DATASET RECORDS
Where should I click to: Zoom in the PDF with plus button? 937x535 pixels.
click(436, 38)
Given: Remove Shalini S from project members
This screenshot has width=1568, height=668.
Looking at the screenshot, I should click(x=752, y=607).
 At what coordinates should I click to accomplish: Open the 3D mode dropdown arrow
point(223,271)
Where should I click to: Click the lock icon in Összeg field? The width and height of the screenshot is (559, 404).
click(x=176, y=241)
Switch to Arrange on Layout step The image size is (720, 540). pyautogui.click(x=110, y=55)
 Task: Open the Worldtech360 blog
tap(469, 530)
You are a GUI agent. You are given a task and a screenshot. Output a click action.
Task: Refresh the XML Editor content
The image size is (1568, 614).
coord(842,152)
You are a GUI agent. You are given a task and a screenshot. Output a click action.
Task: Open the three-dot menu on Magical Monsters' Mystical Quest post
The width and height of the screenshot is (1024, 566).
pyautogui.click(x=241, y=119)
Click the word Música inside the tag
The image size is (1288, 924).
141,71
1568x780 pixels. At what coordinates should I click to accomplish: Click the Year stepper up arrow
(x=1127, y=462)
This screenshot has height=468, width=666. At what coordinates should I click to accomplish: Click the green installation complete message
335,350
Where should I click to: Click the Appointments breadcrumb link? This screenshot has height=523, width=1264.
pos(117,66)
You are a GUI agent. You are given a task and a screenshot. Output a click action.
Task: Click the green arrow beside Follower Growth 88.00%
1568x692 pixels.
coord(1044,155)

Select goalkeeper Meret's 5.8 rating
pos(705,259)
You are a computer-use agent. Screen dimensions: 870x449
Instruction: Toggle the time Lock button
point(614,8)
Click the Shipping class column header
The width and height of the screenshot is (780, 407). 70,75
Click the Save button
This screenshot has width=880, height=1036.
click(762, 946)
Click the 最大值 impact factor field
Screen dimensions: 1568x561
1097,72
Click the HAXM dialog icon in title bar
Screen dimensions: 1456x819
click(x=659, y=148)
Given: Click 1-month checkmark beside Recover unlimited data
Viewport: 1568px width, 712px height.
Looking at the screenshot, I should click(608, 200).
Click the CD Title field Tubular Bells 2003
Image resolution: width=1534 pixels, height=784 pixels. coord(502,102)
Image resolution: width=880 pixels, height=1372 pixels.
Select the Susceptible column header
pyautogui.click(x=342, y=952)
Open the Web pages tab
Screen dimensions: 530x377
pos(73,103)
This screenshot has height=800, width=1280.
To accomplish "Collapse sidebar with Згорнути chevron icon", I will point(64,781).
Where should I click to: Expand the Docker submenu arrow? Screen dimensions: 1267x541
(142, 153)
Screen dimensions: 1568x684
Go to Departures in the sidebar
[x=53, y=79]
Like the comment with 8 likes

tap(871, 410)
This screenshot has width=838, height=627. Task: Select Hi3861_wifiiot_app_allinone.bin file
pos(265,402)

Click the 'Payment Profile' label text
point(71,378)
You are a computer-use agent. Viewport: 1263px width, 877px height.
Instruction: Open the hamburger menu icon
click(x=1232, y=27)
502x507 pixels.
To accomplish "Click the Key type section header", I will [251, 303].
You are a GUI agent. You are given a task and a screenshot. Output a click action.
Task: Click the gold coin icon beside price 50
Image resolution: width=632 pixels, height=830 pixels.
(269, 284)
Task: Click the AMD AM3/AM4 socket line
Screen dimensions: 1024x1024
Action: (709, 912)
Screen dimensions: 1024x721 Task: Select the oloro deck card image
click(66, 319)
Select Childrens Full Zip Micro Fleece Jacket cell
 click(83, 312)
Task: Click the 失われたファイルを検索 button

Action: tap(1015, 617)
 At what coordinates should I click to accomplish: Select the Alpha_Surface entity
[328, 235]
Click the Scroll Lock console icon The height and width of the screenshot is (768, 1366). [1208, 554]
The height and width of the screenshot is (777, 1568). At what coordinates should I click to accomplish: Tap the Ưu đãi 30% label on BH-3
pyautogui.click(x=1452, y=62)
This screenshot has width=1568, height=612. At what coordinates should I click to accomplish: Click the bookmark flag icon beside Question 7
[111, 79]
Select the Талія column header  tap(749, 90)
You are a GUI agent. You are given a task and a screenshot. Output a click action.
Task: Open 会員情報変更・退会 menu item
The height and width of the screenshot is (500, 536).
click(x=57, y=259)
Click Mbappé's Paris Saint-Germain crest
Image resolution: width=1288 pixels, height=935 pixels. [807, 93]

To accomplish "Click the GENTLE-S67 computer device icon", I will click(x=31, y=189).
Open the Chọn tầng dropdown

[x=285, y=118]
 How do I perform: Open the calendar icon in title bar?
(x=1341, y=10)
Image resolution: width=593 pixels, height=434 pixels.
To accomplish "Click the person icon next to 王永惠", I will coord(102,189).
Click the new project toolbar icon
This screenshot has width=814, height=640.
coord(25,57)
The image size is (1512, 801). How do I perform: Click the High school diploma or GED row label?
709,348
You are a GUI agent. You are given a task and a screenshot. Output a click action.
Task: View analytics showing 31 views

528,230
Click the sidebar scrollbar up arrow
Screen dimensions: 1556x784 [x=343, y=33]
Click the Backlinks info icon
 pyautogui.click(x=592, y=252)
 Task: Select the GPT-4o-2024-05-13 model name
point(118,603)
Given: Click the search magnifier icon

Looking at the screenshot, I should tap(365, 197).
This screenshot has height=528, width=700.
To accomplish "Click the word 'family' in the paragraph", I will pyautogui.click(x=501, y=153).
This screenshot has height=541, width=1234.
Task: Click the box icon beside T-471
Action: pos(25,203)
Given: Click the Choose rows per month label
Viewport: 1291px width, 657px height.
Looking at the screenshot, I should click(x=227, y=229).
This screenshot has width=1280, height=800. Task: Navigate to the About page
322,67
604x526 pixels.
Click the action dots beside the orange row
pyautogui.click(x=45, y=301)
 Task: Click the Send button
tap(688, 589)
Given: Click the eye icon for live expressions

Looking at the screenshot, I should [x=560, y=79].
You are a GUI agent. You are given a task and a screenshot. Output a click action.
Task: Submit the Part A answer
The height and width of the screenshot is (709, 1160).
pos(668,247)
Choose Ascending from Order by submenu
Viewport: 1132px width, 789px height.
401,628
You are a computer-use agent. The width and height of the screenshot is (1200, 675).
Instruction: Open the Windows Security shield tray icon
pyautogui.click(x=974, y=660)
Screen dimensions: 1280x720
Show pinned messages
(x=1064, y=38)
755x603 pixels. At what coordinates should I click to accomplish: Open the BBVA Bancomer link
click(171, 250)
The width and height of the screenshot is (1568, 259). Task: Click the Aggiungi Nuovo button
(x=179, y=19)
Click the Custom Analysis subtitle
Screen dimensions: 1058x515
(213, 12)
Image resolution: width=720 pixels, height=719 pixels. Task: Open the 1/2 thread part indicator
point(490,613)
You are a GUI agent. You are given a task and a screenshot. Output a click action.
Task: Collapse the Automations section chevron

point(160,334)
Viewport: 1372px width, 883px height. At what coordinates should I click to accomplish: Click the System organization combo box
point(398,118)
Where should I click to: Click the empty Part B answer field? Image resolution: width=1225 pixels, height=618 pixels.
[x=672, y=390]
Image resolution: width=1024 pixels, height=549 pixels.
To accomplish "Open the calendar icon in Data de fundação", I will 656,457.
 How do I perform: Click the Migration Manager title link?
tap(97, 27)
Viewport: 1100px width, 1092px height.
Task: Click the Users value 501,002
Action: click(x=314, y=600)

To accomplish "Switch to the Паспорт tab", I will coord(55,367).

WHAT YOU SHOULD DO
Each line of the listing has to be repeated exactly in the reply.

TASK RESULT
Where should I click to: Zoom in the PDF with plus button? 937x535 pixels.
click(436, 38)
Given: Remove Shalini S from project members
This screenshot has width=1568, height=668.
Looking at the screenshot, I should click(x=752, y=607).
 At what coordinates should I click to accomplish: Open the 3D mode dropdown arrow
point(223,271)
Where should I click to: Click the lock icon in Összeg field? The width and height of the screenshot is (559, 404).
click(x=176, y=241)
Switch to Arrange on Layout step The image size is (720, 540). pyautogui.click(x=110, y=55)
 Task: Open the Worldtech360 blog
tap(469, 530)
You are a GUI agent. You are given a task and a screenshot. Output a click action.
Task: Refresh the XML Editor content
The image size is (1568, 614).
coord(842,152)
You are a GUI agent. You are given a task and a screenshot. Output a click action.
Task: Open the three-dot menu on Magical Monsters' Mystical Quest post
The width and height of the screenshot is (1024, 566).
pyautogui.click(x=241, y=119)
Click the word Música inside the tag
The image size is (1288, 924).
141,71
1568x780 pixels. At what coordinates should I click to accomplish: Click the Year stepper up arrow
(x=1127, y=462)
This screenshot has height=468, width=666. At what coordinates should I click to accomplish: Click the green installation complete message
335,350
Where should I click to: Click the Appointments breadcrumb link? This screenshot has height=523, width=1264.
pos(117,66)
You are a GUI agent. You are given a task and a screenshot. Output a click action.
Task: Click the green arrow beside Follower Growth 88.00%
1568x692 pixels.
coord(1044,155)

Select goalkeeper Meret's 5.8 rating
pos(705,259)
You are a computer-use agent. Screen dimensions: 870x449
Instruction: Toggle the time Lock button
point(614,8)
Click the Shipping class column header
The width and height of the screenshot is (780, 407). 70,75
Click the Save button
This screenshot has width=880, height=1036.
click(762, 946)
Click the 最大值 impact factor field
Screen dimensions: 1568x561
1097,72
Click the HAXM dialog icon in title bar
Screen dimensions: 1456x819
click(x=659, y=148)
Given: Click 1-month checkmark beside Recover unlimited data
Viewport: 1568px width, 712px height.
Looking at the screenshot, I should click(608, 200).
Click the CD Title field Tubular Bells 2003
Image resolution: width=1534 pixels, height=784 pixels. coord(502,102)
Image resolution: width=880 pixels, height=1372 pixels.
Select the Susceptible column header
pyautogui.click(x=342, y=952)
Open the Web pages tab
Screen dimensions: 530x377
pos(73,103)
This screenshot has height=800, width=1280.
To accomplish "Collapse sidebar with Згорнути chevron icon", I will point(64,781).
Where should I click to: Expand the Docker submenu arrow? Screen dimensions: 1267x541
(142, 153)
Screen dimensions: 1568x684
Go to Departures in the sidebar
[x=53, y=79]
Like the comment with 8 likes

tap(871, 410)
This screenshot has width=838, height=627. Task: Select Hi3861_wifiiot_app_allinone.bin file
pos(265,402)

Click the 'Payment Profile' label text
point(71,378)
You are a computer-use agent. Viewport: 1263px width, 877px height.
Instruction: Open the hamburger menu icon
click(x=1232, y=27)
502x507 pixels.
To accomplish "Click the Key type section header", I will [251, 303].
You are a GUI agent. You are given a task and a screenshot. Output a click action.
Task: Click the gold coin icon beside price 50
Image resolution: width=632 pixels, height=830 pixels.
(269, 284)
Task: Click the AMD AM3/AM4 socket line
Screen dimensions: 1024x1024
Action: (709, 912)
Screen dimensions: 1024x721 Task: Select the oloro deck card image
click(66, 319)
Select Childrens Full Zip Micro Fleece Jacket cell
 click(83, 312)
Task: Click the 失われたファイルを検索 button

Action: tap(1015, 617)
 At what coordinates should I click to accomplish: Select the Alpha_Surface entity
[328, 235]
Click the Scroll Lock console icon The height and width of the screenshot is (768, 1366). [1208, 554]
The height and width of the screenshot is (777, 1568). At what coordinates should I click to accomplish: Tap the Ưu đãi 30% label on BH-3
pyautogui.click(x=1452, y=62)
This screenshot has width=1568, height=612. At what coordinates should I click to accomplish: Click the bookmark flag icon beside Question 7
[111, 79]
Select the Талія column header  tap(749, 90)
You are a GUI agent. You are given a task and a screenshot. Output a click action.
Task: Open 会員情報変更・退会 menu item
The height and width of the screenshot is (500, 536).
click(x=57, y=259)
Click Mbappé's Paris Saint-Germain crest
Image resolution: width=1288 pixels, height=935 pixels. [807, 93]

To accomplish "Click the GENTLE-S67 computer device icon", I will click(x=31, y=189).
Open the Chọn tầng dropdown

[x=285, y=118]
 How do I perform: Open the calendar icon in title bar?
(x=1341, y=10)
Image resolution: width=593 pixels, height=434 pixels.
To accomplish "Click the person icon next to 王永惠", I will coord(102,189).
Click the new project toolbar icon
This screenshot has width=814, height=640.
coord(25,57)
The image size is (1512, 801). How do I perform: Click the High school diploma or GED row label?
709,348
You are a GUI agent. You are given a task and a screenshot. Output a click action.
Task: View analytics showing 31 views

528,230
Click the sidebar scrollbar up arrow
Screen dimensions: 1556x784 [x=343, y=33]
Click the Backlinks info icon
 pyautogui.click(x=592, y=252)
 Task: Select the GPT-4o-2024-05-13 model name
point(118,603)
Given: Click the search magnifier icon

Looking at the screenshot, I should tap(365, 197).
This screenshot has height=528, width=700.
To accomplish "Click the word 'family' in the paragraph", I will pyautogui.click(x=501, y=153).
This screenshot has height=541, width=1234.
Task: Click the box icon beside T-471
Action: pos(25,203)
Given: Click the Choose rows per month label
Viewport: 1291px width, 657px height.
Looking at the screenshot, I should click(x=227, y=229).
This screenshot has width=1280, height=800. Task: Navigate to the About page
322,67
604x526 pixels.
Click the action dots beside the orange row
pyautogui.click(x=45, y=301)
 Task: Click the Send button
tap(688, 589)
Given: Click the eye icon for live expressions

Looking at the screenshot, I should [x=560, y=79].
You are a GUI agent. You are given a task and a screenshot. Output a click action.
Task: Submit the Part A answer
The height and width of the screenshot is (709, 1160).
pos(668,247)
Choose Ascending from Order by submenu
Viewport: 1132px width, 789px height.
401,628
You are a computer-use agent. The width and height of the screenshot is (1200, 675).
Instruction: Open the Windows Security shield tray icon
pyautogui.click(x=974, y=660)
Screen dimensions: 1280x720
Show pinned messages
(x=1064, y=38)
755x603 pixels. At what coordinates should I click to accomplish: Open the BBVA Bancomer link
click(171, 250)
The width and height of the screenshot is (1568, 259). Task: Click the Aggiungi Nuovo button
(x=179, y=19)
Click the Custom Analysis subtitle
Screen dimensions: 1058x515
(213, 12)
Image resolution: width=720 pixels, height=719 pixels. Task: Open the 1/2 thread part indicator
point(490,613)
You are a GUI agent. You are given a task and a screenshot. Output a click action.
Task: Collapse the Automations section chevron

point(160,334)
Viewport: 1372px width, 883px height. At what coordinates should I click to accomplish: Click the System organization combo box
point(398,118)
Where should I click to: Click the empty Part B answer field? Image resolution: width=1225 pixels, height=618 pixels.
[x=672, y=390]
Image resolution: width=1024 pixels, height=549 pixels.
To accomplish "Open the calendar icon in Data de fundação", I will 656,457.
 How do I perform: Click the Migration Manager title link?
tap(97, 27)
Viewport: 1100px width, 1092px height.
Task: Click the Users value 501,002
Action: click(x=314, y=600)

To accomplish "Switch to the Паспорт tab", I will coord(55,367).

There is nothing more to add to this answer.